While many manufacturers have abandoned the small-to-midsize truck market, some believe there is an unfilled niche for a smaller, more fuel-efficient truck. According to a report from the Detroit Free Press, Chrysler's vice president of product planning Joe Veltri sees the small truck segment as an under-served market that has the potential to be a sales goldmine.
Veltri points out that small and midsize trucks used to outsell their fullsize counterparts as late as the 1980s and that there are two big potential customer groups: the large number of millennials that are outdoor recreational enthusiasts and current boomer fullsize truck owners that will look to downsize. He also cites consumer concerns and interest in better fuel economy as factors that could drive customers towards smaller trucks.
While the small and midsize trucks of the '80s and '90s were scaled-down body-on-frame designs like their fullsize brethren, Veltri says a future smaller pickup will be unibody to meet future fuel economy standards, as well as changing consumer tastes and needs, which often no longer dictate the capabilities of a full body-on-frame chassis.

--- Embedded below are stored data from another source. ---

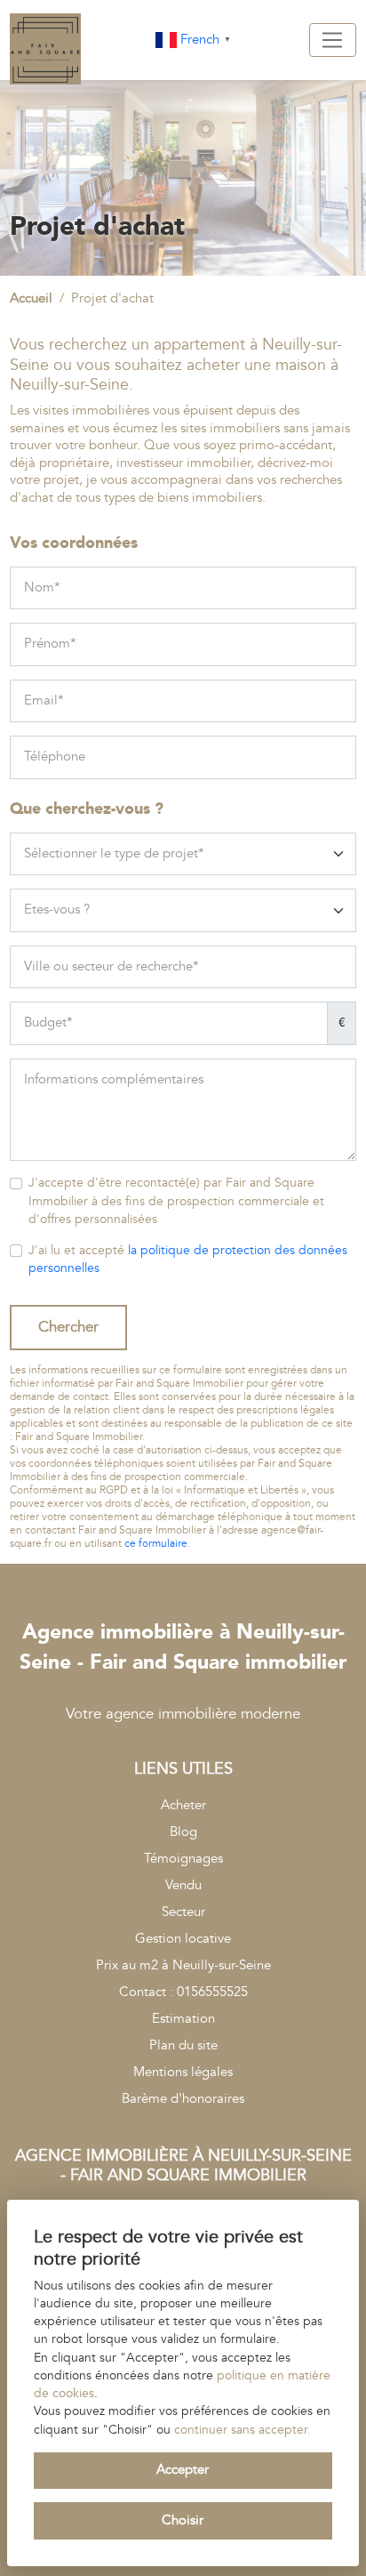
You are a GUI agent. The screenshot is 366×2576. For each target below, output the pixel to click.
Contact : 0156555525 (183, 1992)
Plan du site (183, 2045)
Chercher (68, 1327)
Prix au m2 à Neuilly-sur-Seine (183, 1965)
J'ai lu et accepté (187, 1260)
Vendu (183, 1885)
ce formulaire (155, 1543)
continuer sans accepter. (242, 2430)
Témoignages (183, 1858)
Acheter (183, 1805)
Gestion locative (183, 1938)
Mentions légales (183, 2072)
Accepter (182, 2469)
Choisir (182, 2520)
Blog (183, 1831)
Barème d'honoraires (183, 2098)
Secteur (183, 1912)
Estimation (183, 2018)
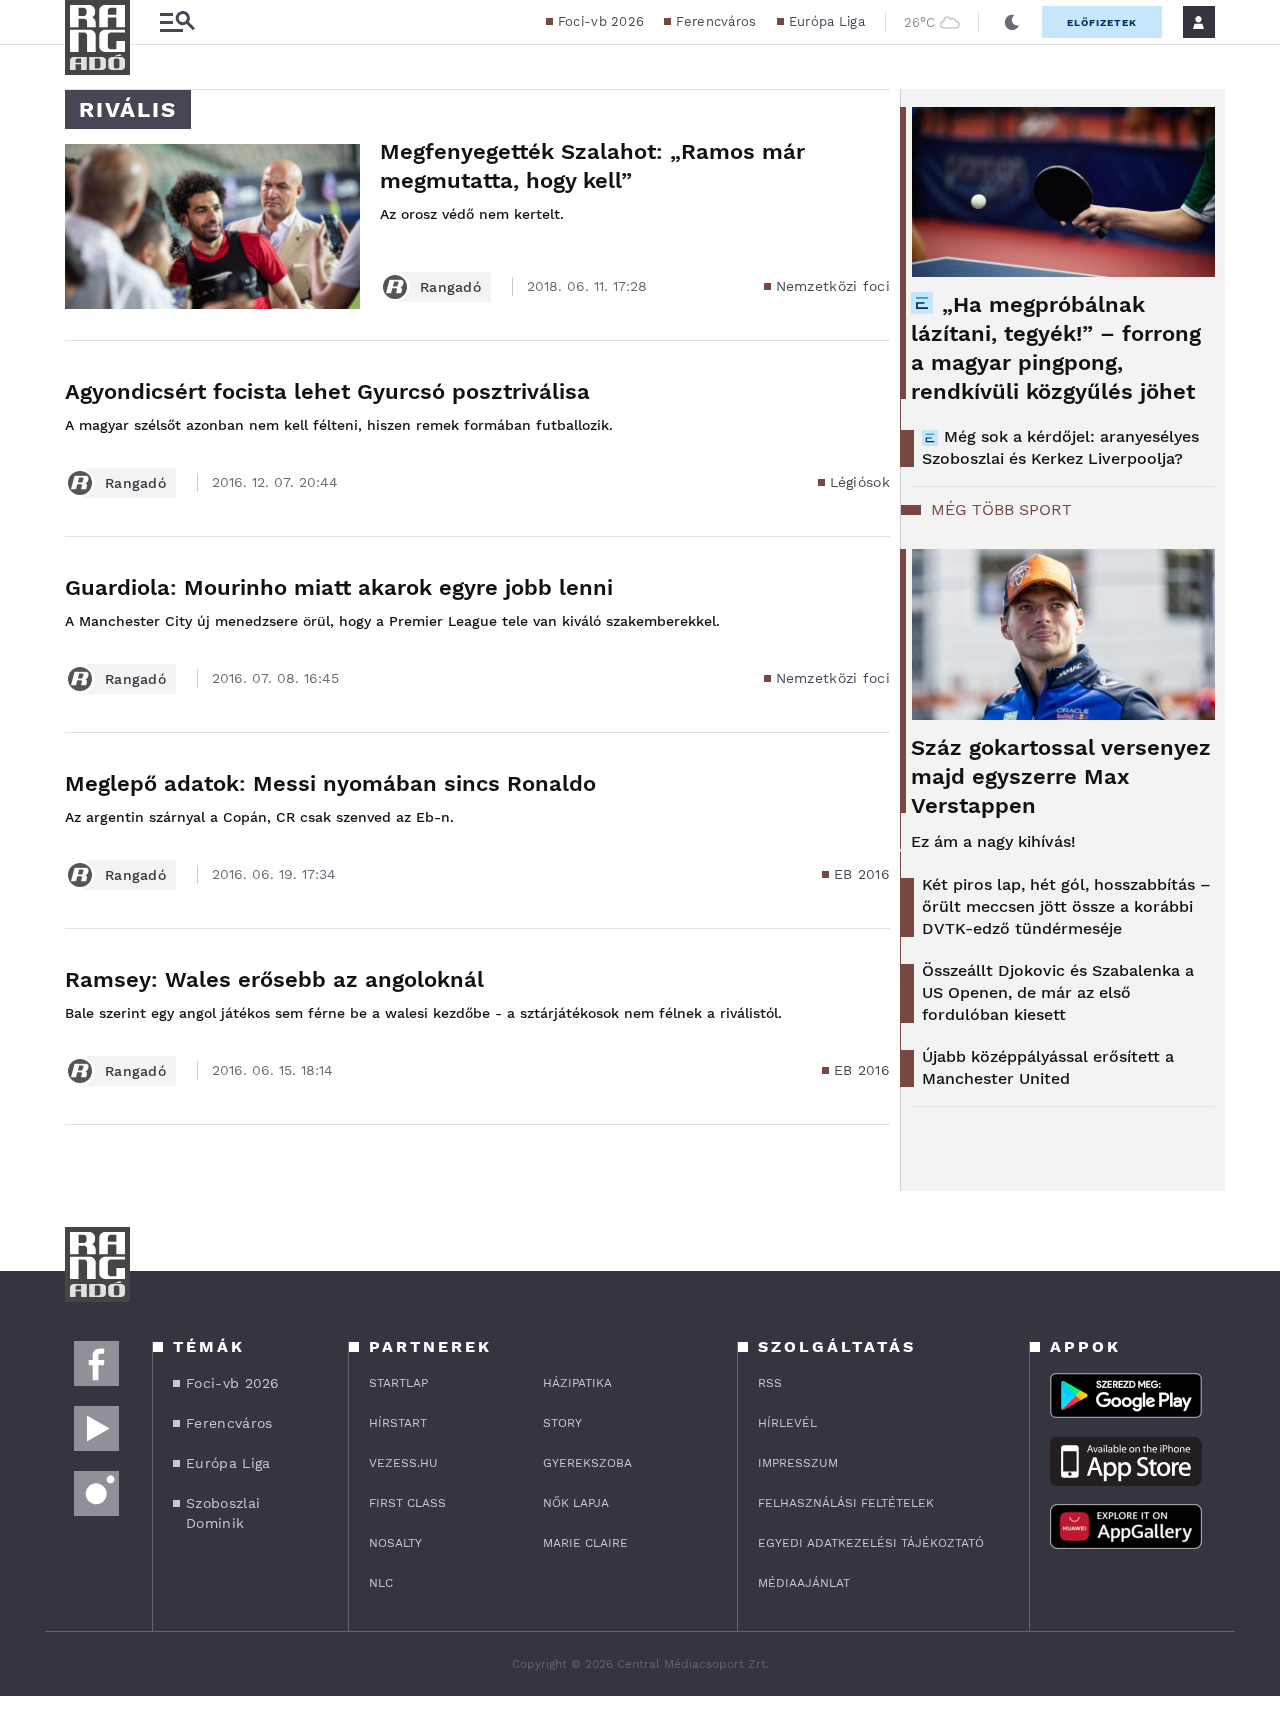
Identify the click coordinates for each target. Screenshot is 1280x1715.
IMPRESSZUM (798, 1463)
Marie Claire (585, 1543)
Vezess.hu (403, 1463)
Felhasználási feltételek (846, 1503)
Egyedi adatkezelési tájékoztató (871, 1543)
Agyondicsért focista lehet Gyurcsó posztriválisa (327, 391)
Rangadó (450, 287)
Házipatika (577, 1383)
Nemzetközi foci (833, 286)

Currently, Toyota owns the lion's share of the midsize truck market with the Tacoma, which sold over 100,000 units in 2011 and sales trending even higher for 2012. Bob Carter, Toyota Motor Sales vice president, says that the exit of some other competitors from the market (notably the Ford Ranger) has created an opportunity to expand their market share and that the truck also appeals to customers seeking higher fuel economy. However, fullsize trucks have closed the fuel economy gap considerably, with the Ford F-150's optional EcoBoost V-6 delivering nearly the same fuel economy as a V-6 Tacoma. The Chevrolet Silverado SFE also offers competitive fuel economy with V-8 power.